Re: Question about custom StreamJob/Factory

Jagadish Venkatraman Wed, 31 Jan 2018 18:41:40 -0800

>> Thanks for the timely and thorough reply! Based on your explanation, it
sounds like when using the high-level API I don't need to go through the
JobRunner or `run-job.sh` at all -- is that correct?


Your understanding is right. You can just run multiple instances of the
run-app.sh script.
You can have Kubernetes auto-scale your load depending on your traffic
pattern and spawn
another run-app.sh instance.


>> As for contributing back, I absolutely plan to do so! I will probably
end up doing a series of blog posts as this is (management-willing) the
start of a large undertaking to fix a lot of thorny problems we have
with our backend apps and unify on Samza for batch/stream operations.

Glad that you are considering Samza. We are happy to support your use-cases
and provide
help in configuration, tune-ups etc.

 >> A KubernetesJob/Factory implementation that can be used with
  JobRunner to launch an appropriately-sized stateful deployment

I believe writing a separate JobFactory/Job for Kubernetes is complex than
simply using the LocalApplicationRunner in our Wikipedia example. Hence, I
would
suggest that we try out the simpler alternative.

>> Create an image that executes a derived `LocalContainerRunner

I am not entirely sure you need to derive the LocalContainerRunner. We can
certainly
consider it later if we hit some snags using Zk for coordination.

>> It seems that, overall, the lower-level Task API is more tied to the
notion of resource management than the higher-level Application API.

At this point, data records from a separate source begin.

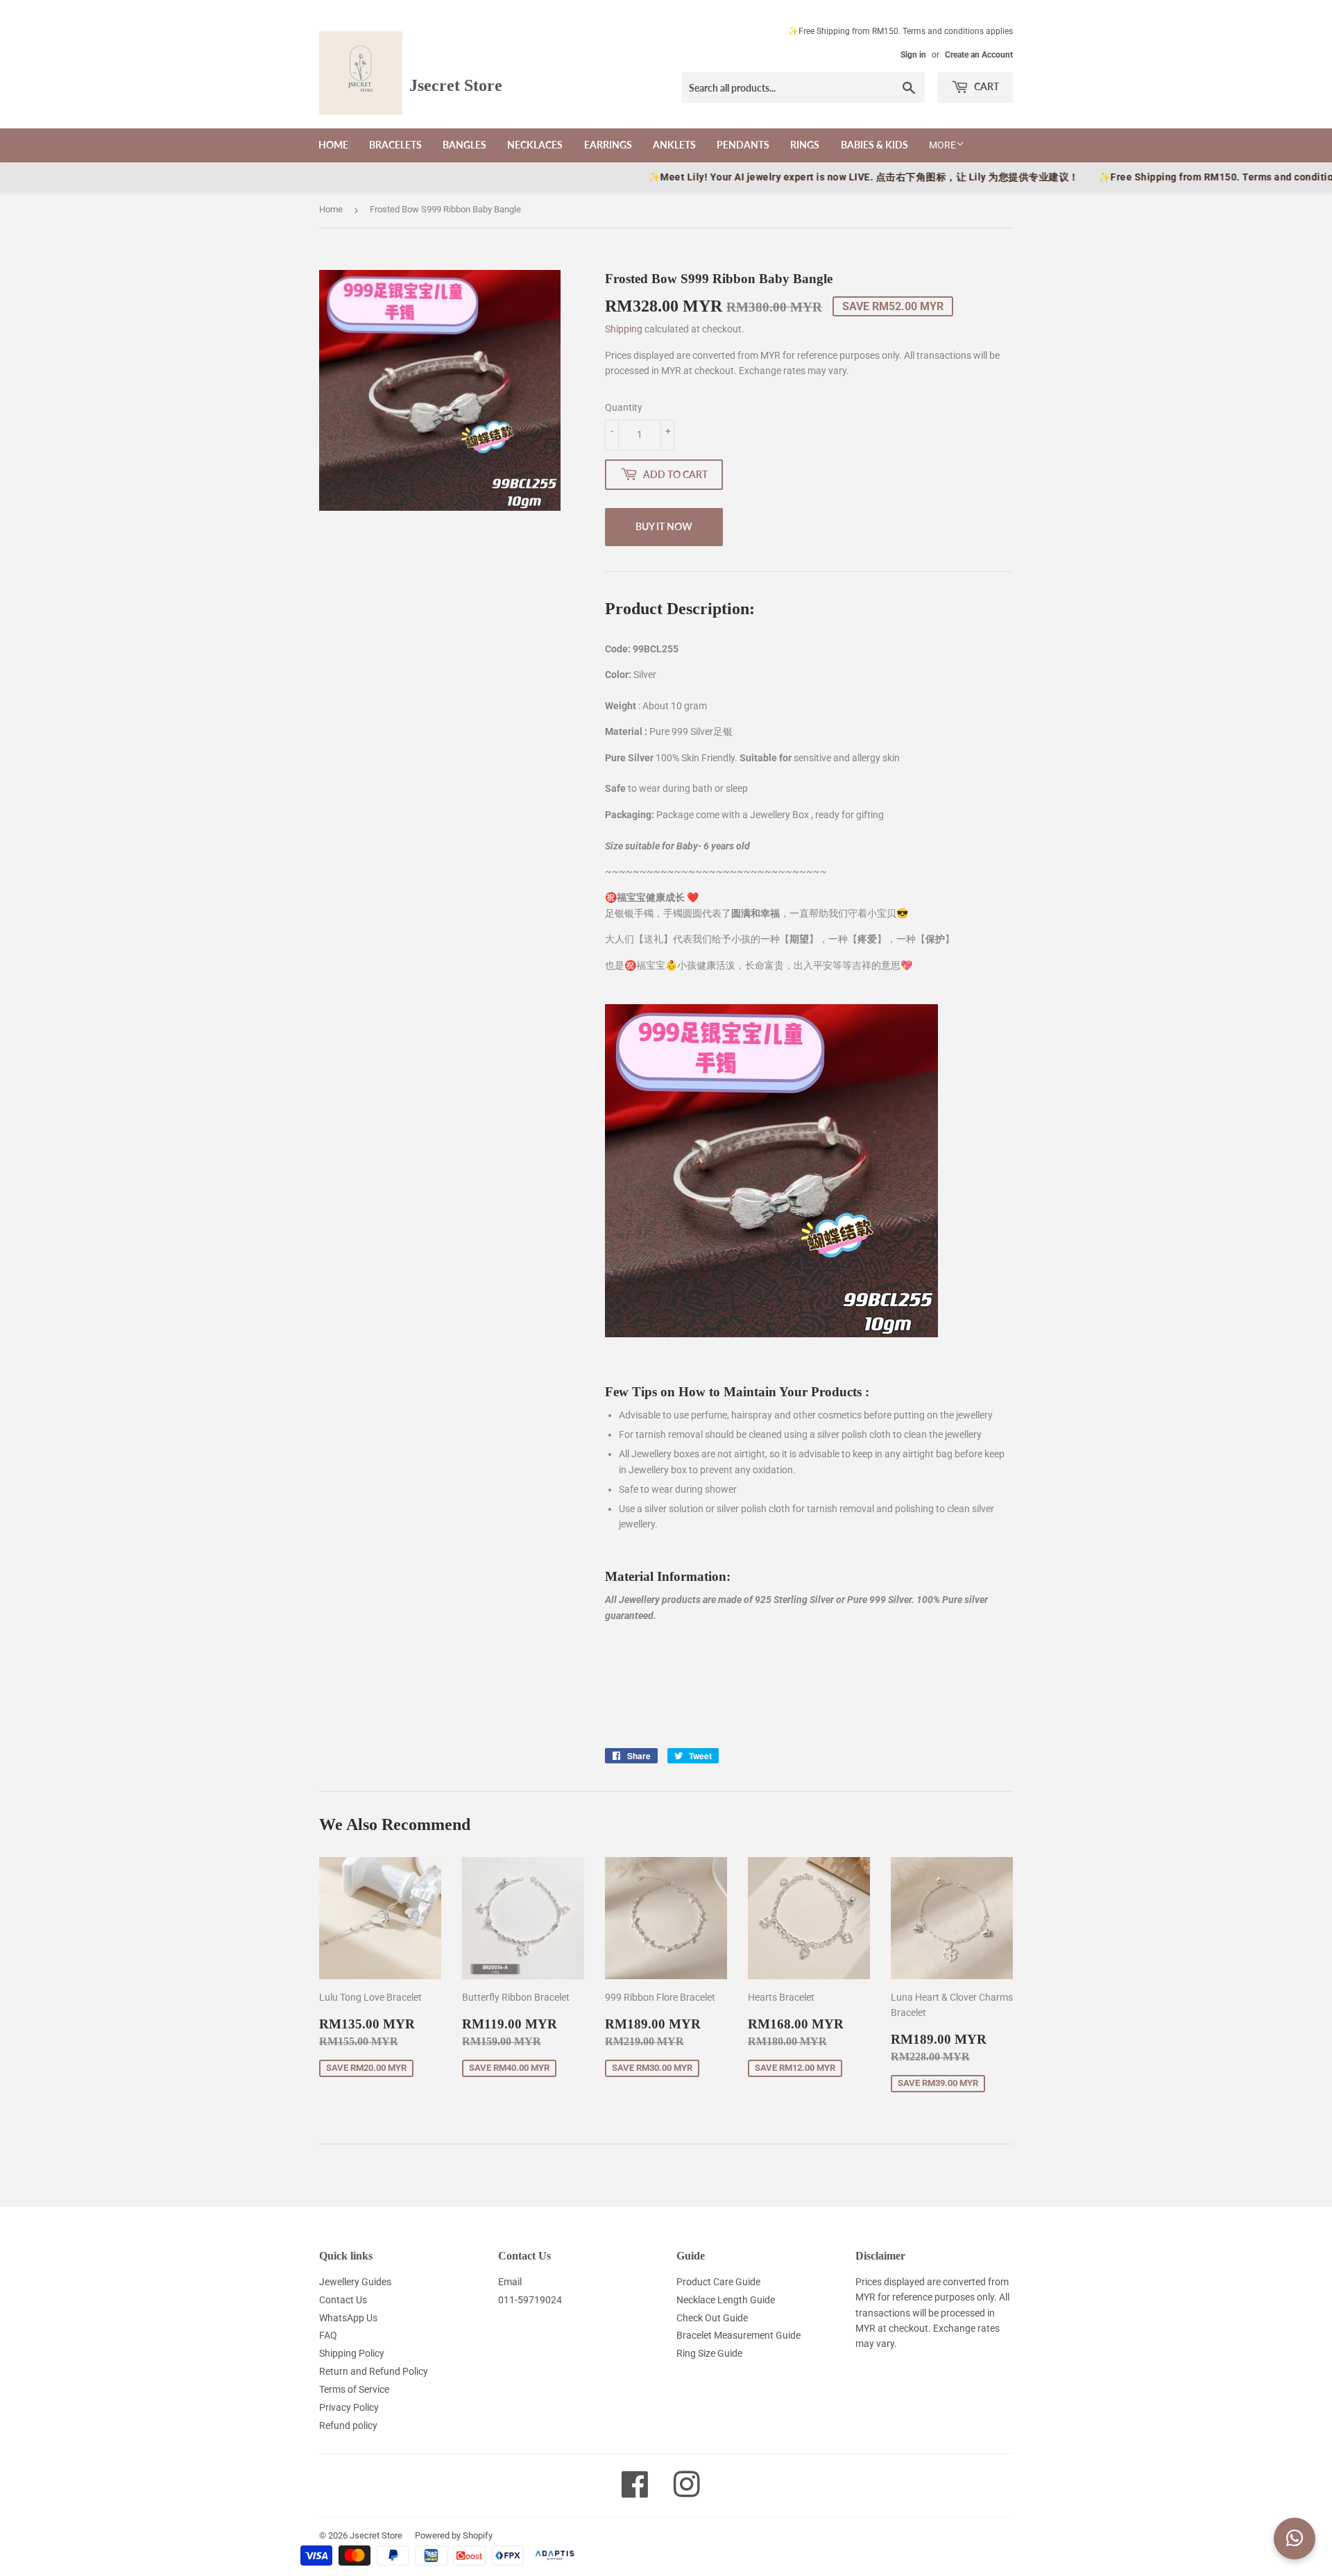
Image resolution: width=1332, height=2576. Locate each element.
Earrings (608, 145)
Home (333, 145)
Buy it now (663, 526)
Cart (985, 86)
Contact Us (343, 2299)
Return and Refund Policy (373, 2371)
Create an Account (979, 55)
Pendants (743, 145)
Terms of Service (354, 2389)
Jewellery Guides (355, 2281)
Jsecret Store (376, 2535)
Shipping (623, 328)
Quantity (623, 407)
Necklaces (535, 145)
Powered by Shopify (454, 2535)
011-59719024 (530, 2299)
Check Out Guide (712, 2317)
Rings (804, 145)
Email (510, 2281)
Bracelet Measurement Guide (738, 2335)
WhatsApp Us (348, 2317)
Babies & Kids (874, 145)
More (942, 145)
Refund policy (348, 2425)
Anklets (674, 145)
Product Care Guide (718, 2281)
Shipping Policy (351, 2353)
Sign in (913, 55)
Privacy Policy (349, 2407)
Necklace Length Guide (725, 2299)
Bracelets (395, 145)
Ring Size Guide (709, 2353)
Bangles (464, 145)
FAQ (328, 2335)
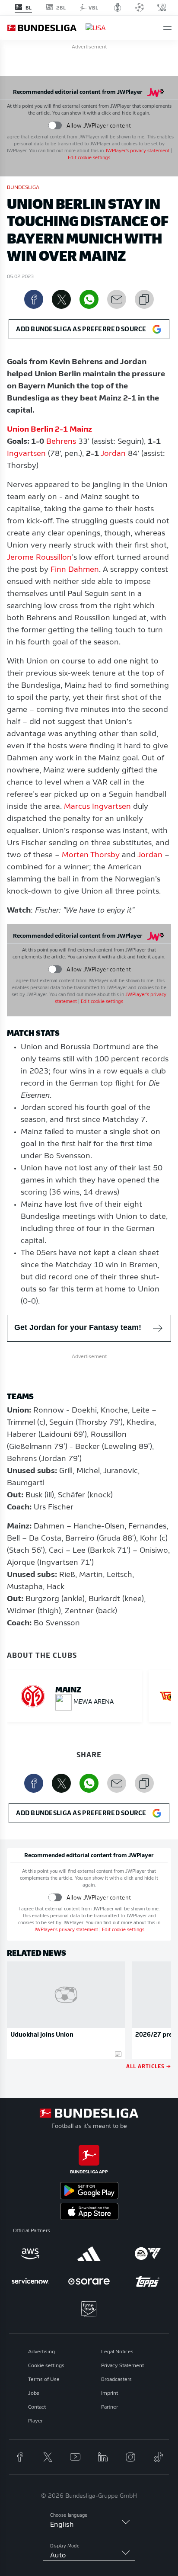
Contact (37, 2407)
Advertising (41, 2352)
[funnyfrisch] (89, 2308)
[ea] (148, 2253)
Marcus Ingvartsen (97, 807)
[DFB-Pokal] (117, 7)
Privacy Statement (122, 2365)
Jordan (113, 454)
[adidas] (89, 2253)
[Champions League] (139, 7)
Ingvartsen (26, 454)
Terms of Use (44, 2379)
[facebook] (20, 2457)
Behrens (61, 442)
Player (35, 2421)
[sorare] (89, 2281)
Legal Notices (117, 2352)
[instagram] (130, 2457)
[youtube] (75, 2457)
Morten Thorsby (91, 855)
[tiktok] (158, 2457)
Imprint (109, 2393)
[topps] (148, 2281)
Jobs (33, 2393)
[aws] (30, 2253)
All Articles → (148, 2066)
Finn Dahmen (75, 570)
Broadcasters (116, 2379)
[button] (167, 27)
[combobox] (89, 2525)
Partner (109, 2407)
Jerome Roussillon (39, 558)
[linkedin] (103, 2457)
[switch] (55, 126)
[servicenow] (30, 2281)
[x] (47, 2457)
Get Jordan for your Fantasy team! (77, 1327)
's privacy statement (137, 151)
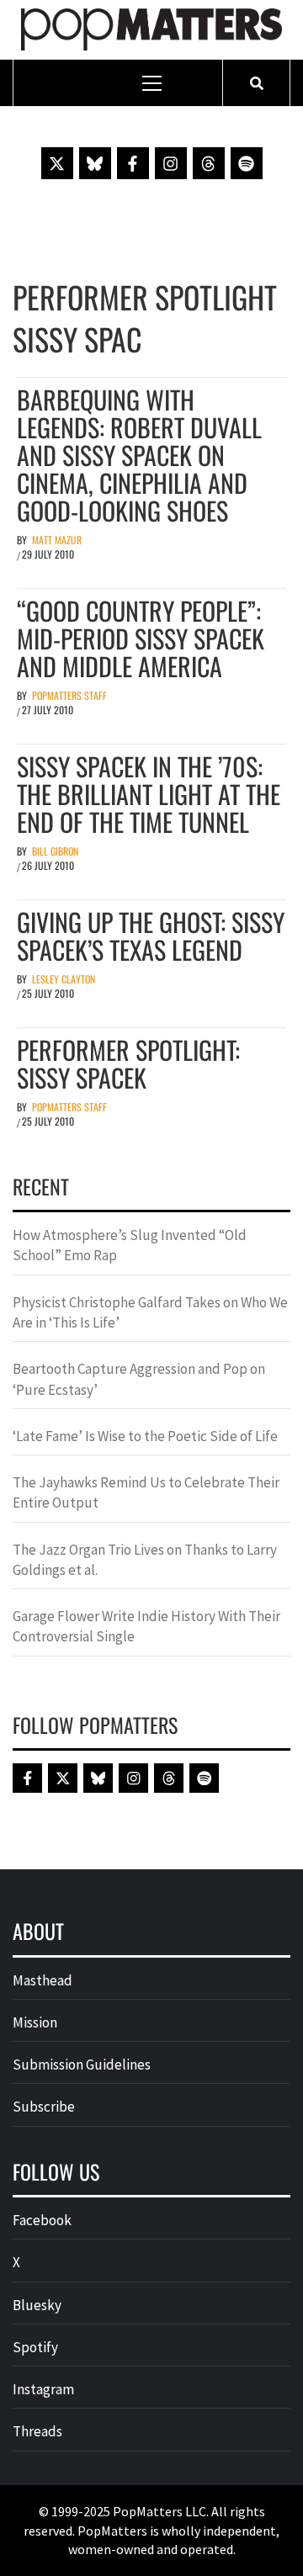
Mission (35, 2022)
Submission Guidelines (82, 2064)
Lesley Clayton (63, 979)
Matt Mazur (57, 540)
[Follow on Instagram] (171, 163)
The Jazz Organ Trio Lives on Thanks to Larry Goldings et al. (145, 1559)
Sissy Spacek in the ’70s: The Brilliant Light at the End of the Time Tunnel (148, 793)
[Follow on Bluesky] (95, 163)
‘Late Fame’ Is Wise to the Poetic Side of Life (145, 1436)
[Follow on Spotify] (247, 163)
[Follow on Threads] (209, 163)
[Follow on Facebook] (133, 163)
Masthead (42, 1980)
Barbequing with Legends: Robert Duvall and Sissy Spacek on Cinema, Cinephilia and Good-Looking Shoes (139, 454)
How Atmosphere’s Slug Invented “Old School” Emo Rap (130, 1245)
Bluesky (37, 2305)
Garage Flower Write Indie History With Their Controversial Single (146, 1626)
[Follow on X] (57, 163)
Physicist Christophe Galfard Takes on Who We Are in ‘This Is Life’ (150, 1312)
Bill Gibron (55, 851)
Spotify (35, 2347)
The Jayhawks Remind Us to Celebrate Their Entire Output (146, 1492)
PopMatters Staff (69, 695)
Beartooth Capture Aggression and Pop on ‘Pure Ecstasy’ (139, 1379)
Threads (37, 2431)
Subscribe (44, 2106)
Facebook (42, 2220)
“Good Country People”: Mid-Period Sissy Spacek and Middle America (140, 638)
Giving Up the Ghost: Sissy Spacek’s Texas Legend (150, 935)
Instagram (43, 2389)
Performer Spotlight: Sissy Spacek (128, 1063)
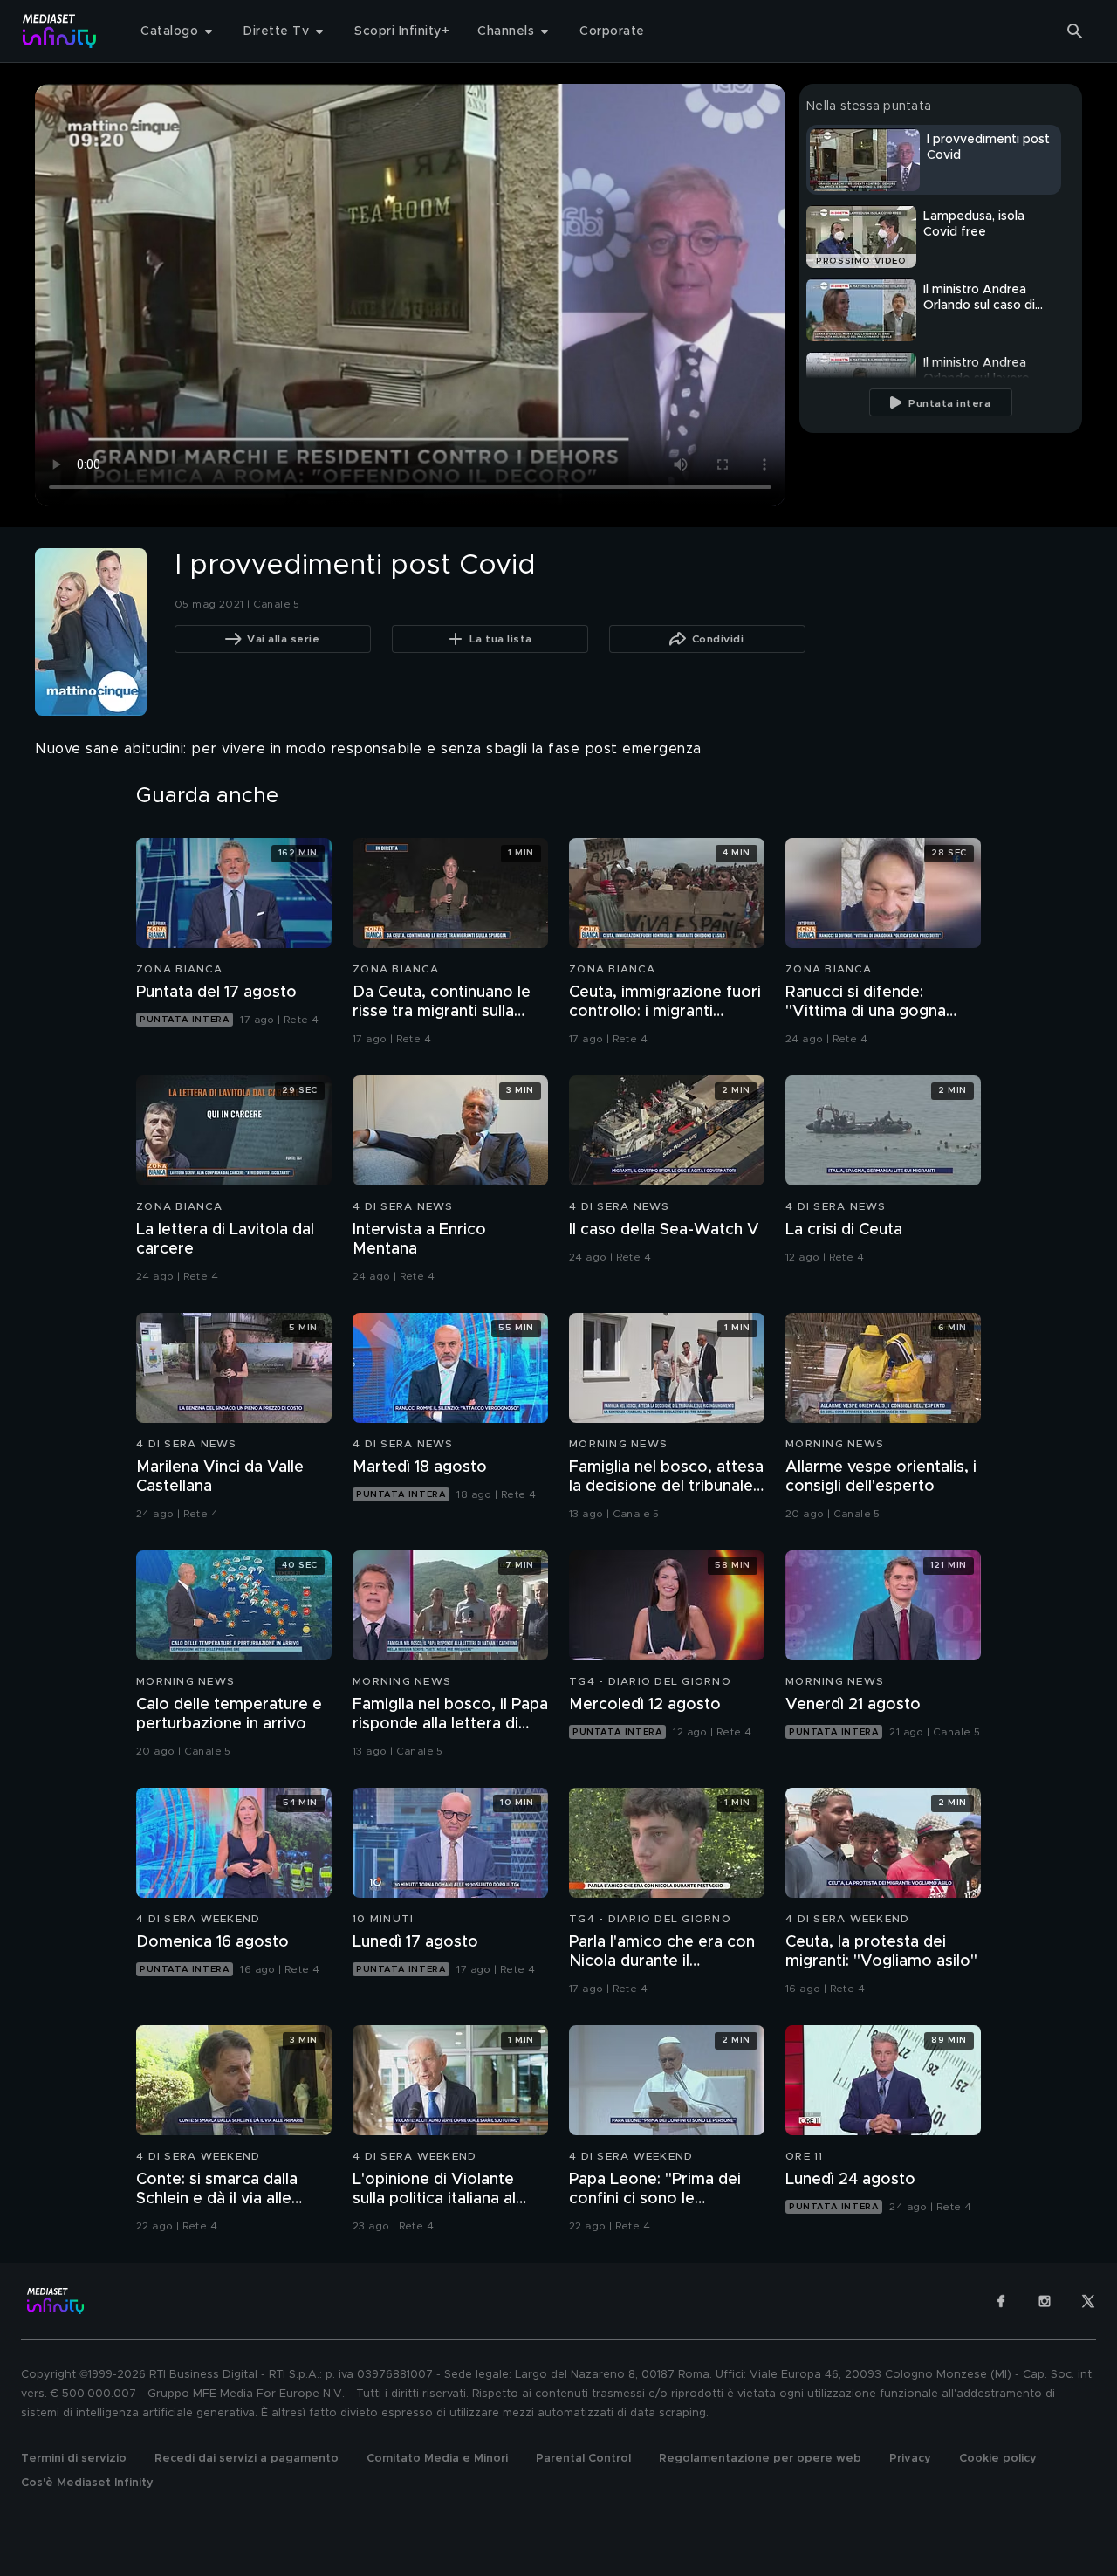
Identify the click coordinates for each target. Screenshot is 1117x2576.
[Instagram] (1044, 2301)
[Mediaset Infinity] (60, 31)
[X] (1088, 2301)
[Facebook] (1001, 2301)
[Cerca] (1075, 31)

The low-level API offers you better flexibility and control while
the high-level API is much more declarative. You can use both the API
variants and
run your coordination using Zk or Yarn or Passthrough JobCoordinators.
In-fact, internally Samza compiles the high-level API into its equivalent
low-level task-based
API and executes it.

 >> Is it fair the say the Application is effectively a single Task in that
it
runs in a single thread, reading messages from one or more input
streams, and writing messages to zero or more output streams? And that I
should compose more complex topologies by running multiple applications
in my cluster?

You can compose complex topologies in a single StreamApplication by using
the high-level API.
Alternately, you can use the low-level API and stitch multiple of your
applications together where
the output of one application is read by another application. The Wikipedia
examples in
the hello-samza repository contain both patterns.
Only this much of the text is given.